Une étude HI au radio-télescope d’Arecibo (qui cherchait la présence de compagnons opaques dans l’optique de la détection de la masse manquante, en cherchant d'éventuels « compagnons satellites manquants» ) a mis en évidence une enveloppe HI autour de NGC 2903 beaucoup plus importante que ce qui avait observé auparavant, s'étendant à au moins 3 fois le diamètre de la galaxie « optique », ainsi qu'un unique compagnon HI, N2903-HI-1, qui présente une contrepartie optique réduite. Ce compagnon optique est probablement une galaxie naine avec une masse stellaire approximativement égale à sa masse HI, le HI étant contenu dans une enveloppe environ 8 fois plus grande que sa contrepartie optique. L’estimation de sa masse dynamique est de 3 × 10^8 M⊙. Avec la galaxie sphéroïdale naine UGC 5086, ce compagnon porte à deux le nombre de galaxies compagnes connues pour NGC 2903, UGC 5086 ayant une masse totale probablement comparable à N2903-HI-1.  Or les scénarios ΛCDM (plus précisément le modèle Voie Lactée) prévoient 15 compagnons pour une galaxie de type Voie Lactée avec des masses supérieures à 3 × 10^8 M⊙. Or, compte tenu de la sensibilité de détection HI d’Arecibo, les auteurs de l’étude notent que si les compagnons de NGC 2903 contenaient seulement 1% de HI par rapport à leurs masses totales, ils auraient dû en détecter 230. Et donc, si ces « compagnons » existent comme prévu dans les modèles, soit ils ne contiennent pas de HI appréciable, soit il s’agit d’amas sombres sans étoiles ou de galaxies naines sphéroïdes à dominante de matière noire à très faible luminosité.
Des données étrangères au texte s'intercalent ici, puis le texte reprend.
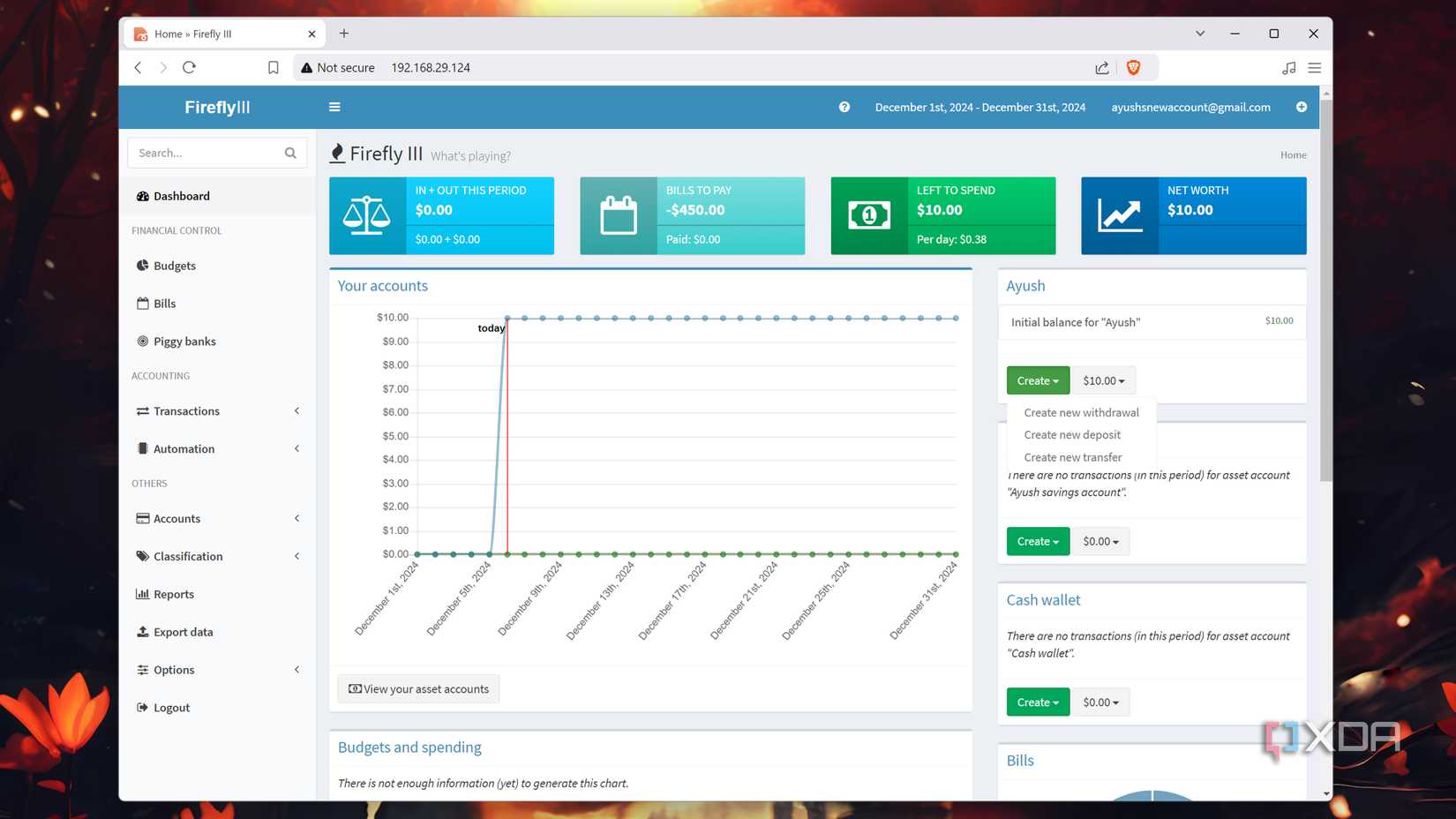Image resolution: width=1456 pixels, height=819 pixels.
Task: Click the Create button under Cash wallet
Action: [1037, 702]
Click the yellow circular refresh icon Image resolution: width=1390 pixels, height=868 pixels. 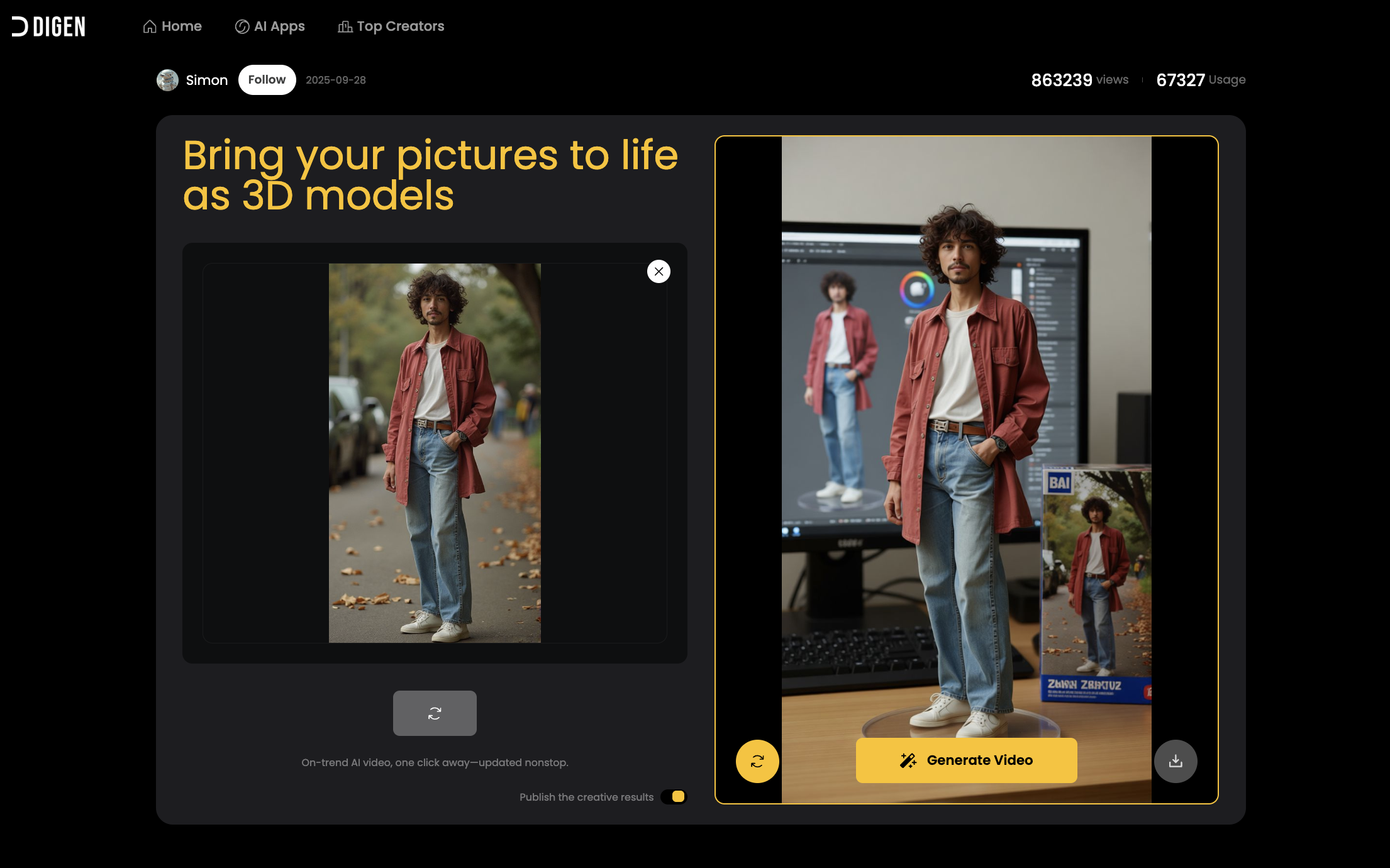coord(757,762)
a modélisation des champs de vitesse non circulaires de HI et de Hα au sein de NGC 2903 (à travers  les mesures de la cinématique de la teneur en gaz neutre et en gaz ionisé, la manière dont celles-ci sont liées à la formation d'étoiles dans la galaxie ainsi que de la vitesse de rotation, l'inclinaison et l'angle de position du HI) révèlent un champ de vitesse typique d'une galaxie à disque à la fois en HI et en Hα avec des mouvements non circulaires allant jusqu'à 10 km/s en HI et jusqu'à 25 km/s en Hα, et des accélérations pouvant aller jusqu’à 50 km/s liées aux mouvements de diffusion intra-barre.


Toutefois, les observations montrent plusieurs anomalies :

 

  1.   Il existe un décalage de 3 arcsec (∼ 125 pc) entre les pics d'intensité Hα et les profils de vitesse non circulaires. Ces pics marquent l'augmentation des mouvements non circulaires vers les régions HII extérieures.
  2.   Le champ de vitesse HI révèle une nette asymétrie entre la partie de la galaxie qui se rapproche et celle qui s’éloigne ; la courbe de rotation est asymétrique, un déphasage systématique étant présent entre les deux parties de la galaxie dans l’angle de position en fonction du rayon, ainsi qu’une différence d’amplitude dans la région interne. Les courbes de vélocité HI non circulaires démontrent également une différence d'angle de position entre le bord fuyant et le bord en approche.
  3.  Enfin, bien que souvent décrite comme « forte », la barre de NGC 2903 n’en présente pas les caractéristiques typiques, avec des bandes de poussière larges et interrompues, et une absence de gradients forts et de chocs.  Ces résultats suggèrent que, bien que la barre de NGC 2903 soit classée comme « forte » en utilisant l’imagerie à large bande, l’imagerie dynamique indique une barre « plus faible » (Ces résultats évoquant d’ailleurs que les mesures à large bande semblent incomplètes pour déterminer la résistance d'une barre, ou du moins ne sont pas suffisantes pour prédire le comportement dynamique du gaz dans son environnement).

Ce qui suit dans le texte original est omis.